Data for this task:
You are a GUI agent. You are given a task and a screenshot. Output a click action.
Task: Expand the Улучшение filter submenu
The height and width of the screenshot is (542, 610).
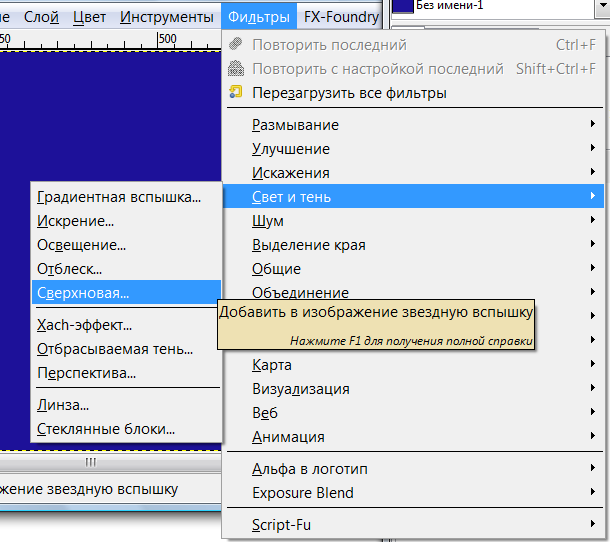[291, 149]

---

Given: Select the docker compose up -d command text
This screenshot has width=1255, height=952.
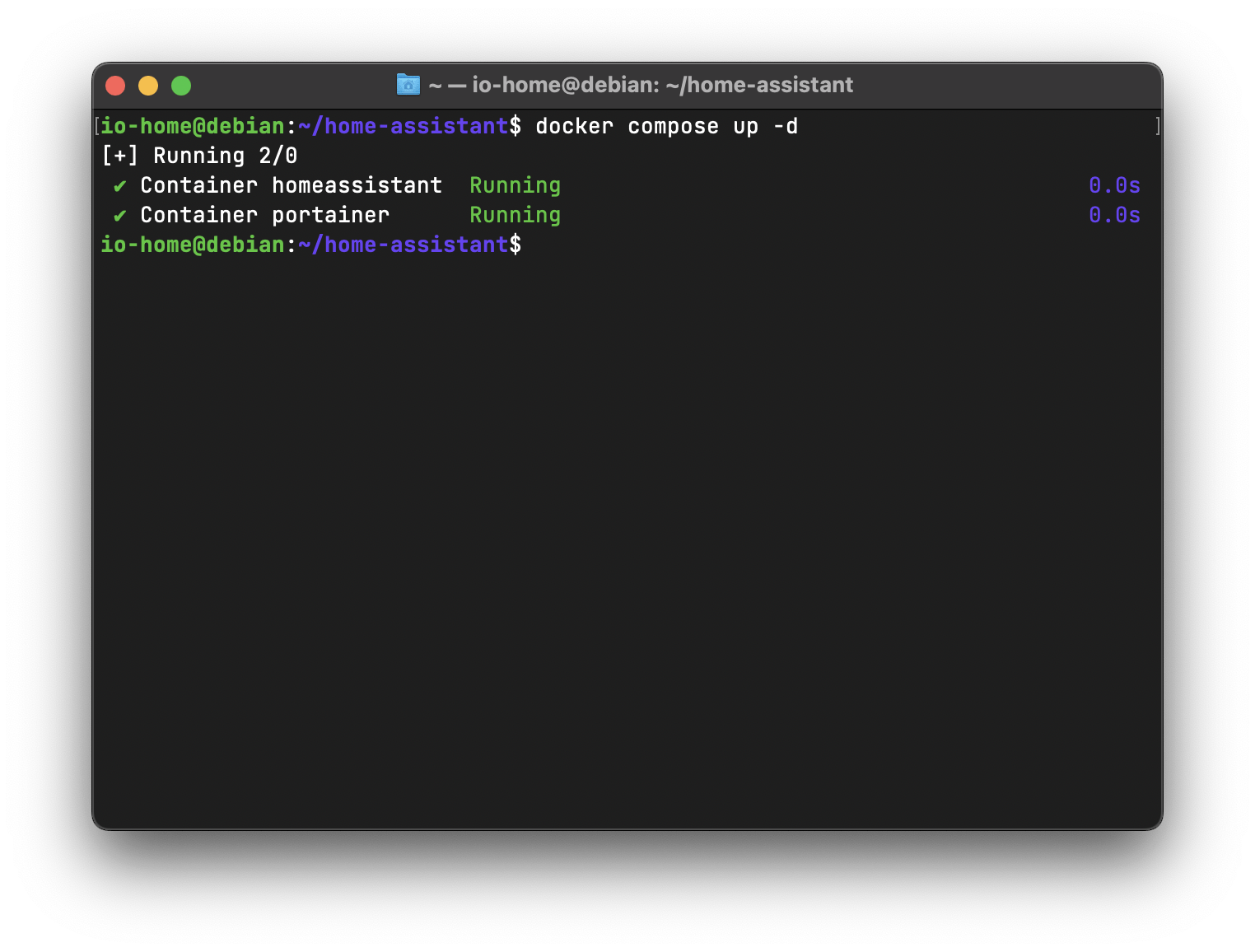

...

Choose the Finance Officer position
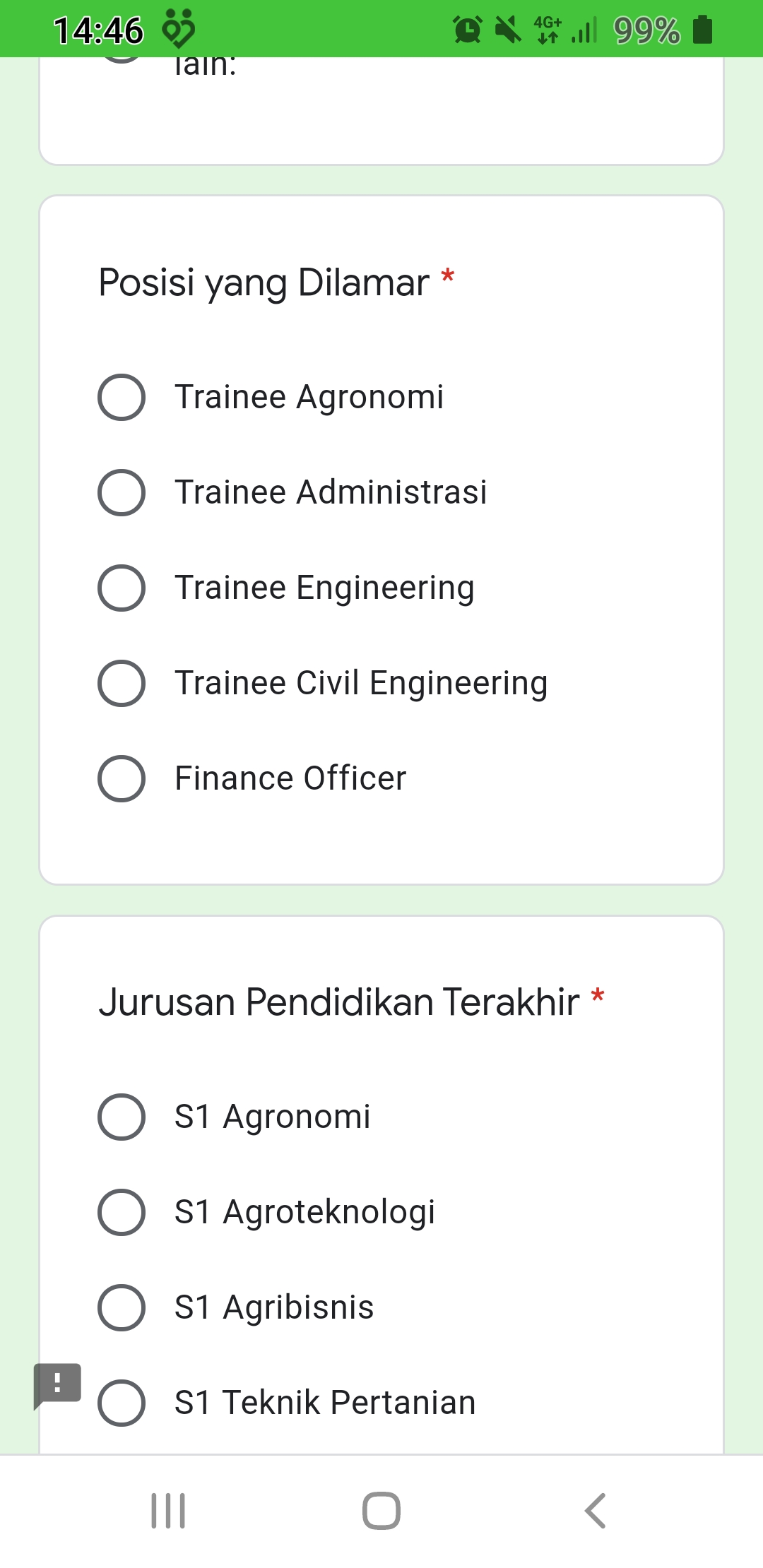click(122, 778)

What is needed: Begin with the line that has "Given: Select the" in the listing above and end after the line that has "This screenshot has width=1255, height=952."; output those lines exactly.

Solved exercise:
Given: Select the docker compose up -d command text
This screenshot has width=1255, height=952.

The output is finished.